■ PROBLEM STATEMENT
Write out, word for word, every line in the data below from the one containing "Jobs (185, 22)" to the one containing "SHIPPING (56, 2234)", both of them included.

■ AVAILABLE DATA
= Beginning of Section =

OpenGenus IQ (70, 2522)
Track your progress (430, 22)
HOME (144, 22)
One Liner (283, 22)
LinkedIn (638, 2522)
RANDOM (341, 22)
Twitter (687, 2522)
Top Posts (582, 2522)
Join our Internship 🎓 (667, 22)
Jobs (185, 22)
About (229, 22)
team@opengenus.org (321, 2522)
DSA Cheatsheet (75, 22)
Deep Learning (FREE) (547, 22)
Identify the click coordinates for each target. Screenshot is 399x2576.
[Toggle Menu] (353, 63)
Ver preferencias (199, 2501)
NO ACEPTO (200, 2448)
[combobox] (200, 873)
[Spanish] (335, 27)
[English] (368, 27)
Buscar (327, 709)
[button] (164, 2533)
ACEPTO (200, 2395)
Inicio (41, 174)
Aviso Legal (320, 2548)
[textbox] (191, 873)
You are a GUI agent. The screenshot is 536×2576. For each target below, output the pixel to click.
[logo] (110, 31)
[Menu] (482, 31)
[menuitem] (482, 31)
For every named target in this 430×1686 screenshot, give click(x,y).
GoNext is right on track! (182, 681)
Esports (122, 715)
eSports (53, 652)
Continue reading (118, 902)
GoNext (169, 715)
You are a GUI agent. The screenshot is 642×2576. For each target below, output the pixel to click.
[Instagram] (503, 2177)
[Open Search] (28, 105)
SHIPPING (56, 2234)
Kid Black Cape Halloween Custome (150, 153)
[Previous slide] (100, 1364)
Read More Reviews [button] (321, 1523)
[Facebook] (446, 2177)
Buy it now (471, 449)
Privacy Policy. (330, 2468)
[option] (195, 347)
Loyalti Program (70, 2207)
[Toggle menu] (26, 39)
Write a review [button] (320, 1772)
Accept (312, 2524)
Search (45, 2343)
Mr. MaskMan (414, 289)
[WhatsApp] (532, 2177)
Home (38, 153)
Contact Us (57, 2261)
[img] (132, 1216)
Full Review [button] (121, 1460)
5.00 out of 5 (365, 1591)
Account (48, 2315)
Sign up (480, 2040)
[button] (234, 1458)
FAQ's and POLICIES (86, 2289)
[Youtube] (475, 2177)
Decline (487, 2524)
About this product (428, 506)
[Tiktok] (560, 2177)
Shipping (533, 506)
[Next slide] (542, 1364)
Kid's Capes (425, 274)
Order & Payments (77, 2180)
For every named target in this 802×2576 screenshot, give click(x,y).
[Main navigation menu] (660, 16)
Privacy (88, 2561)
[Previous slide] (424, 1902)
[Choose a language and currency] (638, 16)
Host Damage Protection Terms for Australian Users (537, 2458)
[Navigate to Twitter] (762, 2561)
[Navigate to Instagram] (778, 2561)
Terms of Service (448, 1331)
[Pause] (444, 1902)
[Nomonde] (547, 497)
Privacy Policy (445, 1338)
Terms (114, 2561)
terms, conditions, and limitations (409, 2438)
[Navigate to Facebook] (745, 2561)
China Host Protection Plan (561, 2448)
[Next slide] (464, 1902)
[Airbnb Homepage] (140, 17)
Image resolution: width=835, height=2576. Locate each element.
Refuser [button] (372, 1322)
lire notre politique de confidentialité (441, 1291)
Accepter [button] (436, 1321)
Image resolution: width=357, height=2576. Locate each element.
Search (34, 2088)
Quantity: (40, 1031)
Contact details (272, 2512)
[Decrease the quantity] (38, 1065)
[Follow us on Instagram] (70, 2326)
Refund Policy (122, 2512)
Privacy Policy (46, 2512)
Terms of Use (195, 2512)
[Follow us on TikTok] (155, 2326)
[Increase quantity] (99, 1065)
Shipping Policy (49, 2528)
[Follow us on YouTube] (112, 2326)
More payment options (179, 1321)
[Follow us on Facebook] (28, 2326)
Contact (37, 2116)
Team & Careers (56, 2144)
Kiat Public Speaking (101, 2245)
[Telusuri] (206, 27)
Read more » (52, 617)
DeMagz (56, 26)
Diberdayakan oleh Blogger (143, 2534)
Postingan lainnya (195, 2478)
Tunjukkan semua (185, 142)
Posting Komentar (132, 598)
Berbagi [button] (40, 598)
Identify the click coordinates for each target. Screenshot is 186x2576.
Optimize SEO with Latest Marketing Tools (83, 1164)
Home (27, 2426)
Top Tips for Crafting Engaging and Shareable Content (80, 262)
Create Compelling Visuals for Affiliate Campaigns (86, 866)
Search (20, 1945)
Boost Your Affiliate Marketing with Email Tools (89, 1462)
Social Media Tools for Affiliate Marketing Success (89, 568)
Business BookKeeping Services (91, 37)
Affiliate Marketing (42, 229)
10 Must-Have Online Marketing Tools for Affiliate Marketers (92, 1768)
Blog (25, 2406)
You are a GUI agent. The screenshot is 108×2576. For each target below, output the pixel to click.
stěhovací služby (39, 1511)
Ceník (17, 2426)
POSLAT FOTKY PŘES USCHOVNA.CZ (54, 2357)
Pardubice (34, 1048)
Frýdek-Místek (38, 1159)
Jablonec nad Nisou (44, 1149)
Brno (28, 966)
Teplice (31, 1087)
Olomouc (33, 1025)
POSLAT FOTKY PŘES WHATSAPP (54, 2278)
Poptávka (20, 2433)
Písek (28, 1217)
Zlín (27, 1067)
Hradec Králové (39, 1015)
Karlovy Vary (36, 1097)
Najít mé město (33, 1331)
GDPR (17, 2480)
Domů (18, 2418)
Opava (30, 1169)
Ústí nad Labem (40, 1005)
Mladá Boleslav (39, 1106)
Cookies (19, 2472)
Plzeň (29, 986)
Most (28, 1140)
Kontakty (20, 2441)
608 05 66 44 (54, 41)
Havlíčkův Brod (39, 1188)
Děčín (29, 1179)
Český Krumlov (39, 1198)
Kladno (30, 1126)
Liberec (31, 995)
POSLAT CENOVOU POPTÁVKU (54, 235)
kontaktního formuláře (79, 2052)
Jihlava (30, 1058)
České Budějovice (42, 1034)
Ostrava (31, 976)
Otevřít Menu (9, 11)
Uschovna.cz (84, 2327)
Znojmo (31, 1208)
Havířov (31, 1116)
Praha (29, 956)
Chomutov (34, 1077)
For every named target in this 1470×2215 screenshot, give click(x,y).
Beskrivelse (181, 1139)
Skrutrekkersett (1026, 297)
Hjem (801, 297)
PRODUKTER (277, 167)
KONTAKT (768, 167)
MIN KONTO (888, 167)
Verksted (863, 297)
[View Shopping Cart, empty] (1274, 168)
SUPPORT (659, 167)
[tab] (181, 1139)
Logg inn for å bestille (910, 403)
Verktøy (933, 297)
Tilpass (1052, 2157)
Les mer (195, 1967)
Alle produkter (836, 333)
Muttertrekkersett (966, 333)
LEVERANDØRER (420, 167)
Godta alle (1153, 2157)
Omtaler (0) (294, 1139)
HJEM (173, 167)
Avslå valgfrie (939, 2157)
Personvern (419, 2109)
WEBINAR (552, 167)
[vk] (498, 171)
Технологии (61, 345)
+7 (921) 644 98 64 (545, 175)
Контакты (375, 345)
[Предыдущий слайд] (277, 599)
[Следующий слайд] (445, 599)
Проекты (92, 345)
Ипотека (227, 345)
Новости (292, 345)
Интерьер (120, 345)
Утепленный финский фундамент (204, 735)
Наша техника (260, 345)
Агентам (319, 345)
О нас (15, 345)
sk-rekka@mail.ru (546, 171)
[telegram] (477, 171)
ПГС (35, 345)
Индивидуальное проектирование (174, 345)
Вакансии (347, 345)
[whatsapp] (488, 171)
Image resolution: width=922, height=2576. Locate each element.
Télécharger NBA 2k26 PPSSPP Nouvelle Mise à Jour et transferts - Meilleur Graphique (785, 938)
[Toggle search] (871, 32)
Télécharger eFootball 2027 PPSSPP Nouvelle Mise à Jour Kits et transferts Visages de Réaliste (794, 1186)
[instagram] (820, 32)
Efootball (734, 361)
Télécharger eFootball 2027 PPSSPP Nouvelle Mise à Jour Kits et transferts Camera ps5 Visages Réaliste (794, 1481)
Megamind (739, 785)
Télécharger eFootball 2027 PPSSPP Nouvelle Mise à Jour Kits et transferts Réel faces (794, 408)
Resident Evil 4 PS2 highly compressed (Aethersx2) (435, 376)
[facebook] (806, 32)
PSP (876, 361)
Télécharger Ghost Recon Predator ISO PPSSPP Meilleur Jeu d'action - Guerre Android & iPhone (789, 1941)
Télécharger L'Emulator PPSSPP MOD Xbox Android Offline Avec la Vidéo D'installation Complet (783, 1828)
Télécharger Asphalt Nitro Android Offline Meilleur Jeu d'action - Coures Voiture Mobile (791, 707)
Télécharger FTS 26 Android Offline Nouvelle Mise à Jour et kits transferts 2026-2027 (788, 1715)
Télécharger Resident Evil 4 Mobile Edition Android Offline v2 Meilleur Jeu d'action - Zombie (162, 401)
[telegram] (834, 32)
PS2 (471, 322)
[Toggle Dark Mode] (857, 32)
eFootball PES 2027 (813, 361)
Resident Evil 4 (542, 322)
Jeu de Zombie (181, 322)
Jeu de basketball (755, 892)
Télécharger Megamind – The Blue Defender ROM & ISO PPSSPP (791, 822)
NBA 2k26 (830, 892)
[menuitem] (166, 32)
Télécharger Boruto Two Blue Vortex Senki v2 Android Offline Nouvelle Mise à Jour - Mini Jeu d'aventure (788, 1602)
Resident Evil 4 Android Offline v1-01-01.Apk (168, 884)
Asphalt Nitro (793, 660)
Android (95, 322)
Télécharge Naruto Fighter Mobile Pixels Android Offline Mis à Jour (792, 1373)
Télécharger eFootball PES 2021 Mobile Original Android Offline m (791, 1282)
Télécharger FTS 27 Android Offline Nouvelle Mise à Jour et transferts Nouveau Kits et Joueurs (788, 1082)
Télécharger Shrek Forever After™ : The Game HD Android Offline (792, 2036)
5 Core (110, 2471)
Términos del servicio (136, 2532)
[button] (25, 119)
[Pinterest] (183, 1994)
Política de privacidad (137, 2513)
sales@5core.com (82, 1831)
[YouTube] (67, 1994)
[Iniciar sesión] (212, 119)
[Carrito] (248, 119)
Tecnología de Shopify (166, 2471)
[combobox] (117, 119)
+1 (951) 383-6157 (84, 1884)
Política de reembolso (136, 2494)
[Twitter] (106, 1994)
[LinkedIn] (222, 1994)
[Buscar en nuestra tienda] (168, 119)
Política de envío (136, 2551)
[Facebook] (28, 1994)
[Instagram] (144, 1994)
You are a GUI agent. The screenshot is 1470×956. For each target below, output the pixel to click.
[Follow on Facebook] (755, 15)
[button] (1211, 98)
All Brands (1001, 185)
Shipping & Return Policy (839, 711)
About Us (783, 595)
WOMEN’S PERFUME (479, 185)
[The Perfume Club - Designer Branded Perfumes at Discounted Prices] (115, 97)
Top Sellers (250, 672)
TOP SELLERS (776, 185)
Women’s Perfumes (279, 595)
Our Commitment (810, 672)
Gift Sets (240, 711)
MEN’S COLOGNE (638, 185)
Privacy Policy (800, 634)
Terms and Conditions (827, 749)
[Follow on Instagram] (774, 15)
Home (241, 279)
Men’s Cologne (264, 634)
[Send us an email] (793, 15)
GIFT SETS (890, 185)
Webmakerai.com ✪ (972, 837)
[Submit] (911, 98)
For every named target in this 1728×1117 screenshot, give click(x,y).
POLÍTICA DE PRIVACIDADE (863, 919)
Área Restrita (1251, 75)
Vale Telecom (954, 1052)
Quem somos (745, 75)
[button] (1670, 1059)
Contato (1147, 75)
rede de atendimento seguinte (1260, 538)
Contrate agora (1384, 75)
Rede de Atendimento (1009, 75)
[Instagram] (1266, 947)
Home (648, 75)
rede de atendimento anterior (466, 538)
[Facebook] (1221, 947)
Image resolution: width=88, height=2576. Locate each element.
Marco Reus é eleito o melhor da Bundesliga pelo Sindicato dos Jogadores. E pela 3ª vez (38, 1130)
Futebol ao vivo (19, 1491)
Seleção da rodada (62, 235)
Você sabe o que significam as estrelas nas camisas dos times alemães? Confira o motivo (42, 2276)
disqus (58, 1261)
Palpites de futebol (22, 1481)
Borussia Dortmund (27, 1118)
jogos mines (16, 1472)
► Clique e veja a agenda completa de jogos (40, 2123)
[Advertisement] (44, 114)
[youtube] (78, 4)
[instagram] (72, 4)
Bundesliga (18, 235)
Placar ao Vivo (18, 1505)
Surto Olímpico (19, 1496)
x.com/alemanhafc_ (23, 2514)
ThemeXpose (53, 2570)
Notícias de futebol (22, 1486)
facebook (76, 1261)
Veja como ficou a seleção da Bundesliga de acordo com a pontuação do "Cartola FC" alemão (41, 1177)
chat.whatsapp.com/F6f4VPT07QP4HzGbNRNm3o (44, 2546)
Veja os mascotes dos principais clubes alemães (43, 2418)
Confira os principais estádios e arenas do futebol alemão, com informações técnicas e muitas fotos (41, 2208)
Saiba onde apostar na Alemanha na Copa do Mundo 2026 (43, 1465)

= End of Section =

■ EXERCISE RESULT
Jobs (185, 22)
About (229, 22)
team@opengenus.org (321, 2522)
DSA Cheatsheet (75, 22)
Deep Learning (FREE) (547, 22)
Identify the click coordinates for each target. Screenshot is 399x2576.
[Toggle Menu] (353, 63)
Ver preferencias (199, 2501)
NO ACEPTO (200, 2448)
[combobox] (200, 873)
[Spanish] (335, 27)
[English] (368, 27)
Buscar (327, 709)
[button] (164, 2533)
ACEPTO (200, 2395)
Inicio (41, 174)
Aviso Legal (320, 2548)
[textbox] (191, 873)
You are a GUI agent. The screenshot is 536×2576. For each target below, output the pixel to click.
[logo] (110, 31)
[Menu] (482, 31)
[menuitem] (482, 31)
For every named target in this 430×1686 screenshot, give click(x,y).
GoNext is right on track! (182, 681)
Esports (122, 715)
eSports (53, 652)
Continue reading (118, 902)
GoNext (169, 715)
You are a GUI agent. The screenshot is 642×2576. For each target below, output the pixel to click.
[Instagram] (503, 2177)
[Open Search] (28, 105)
SHIPPING (56, 2234)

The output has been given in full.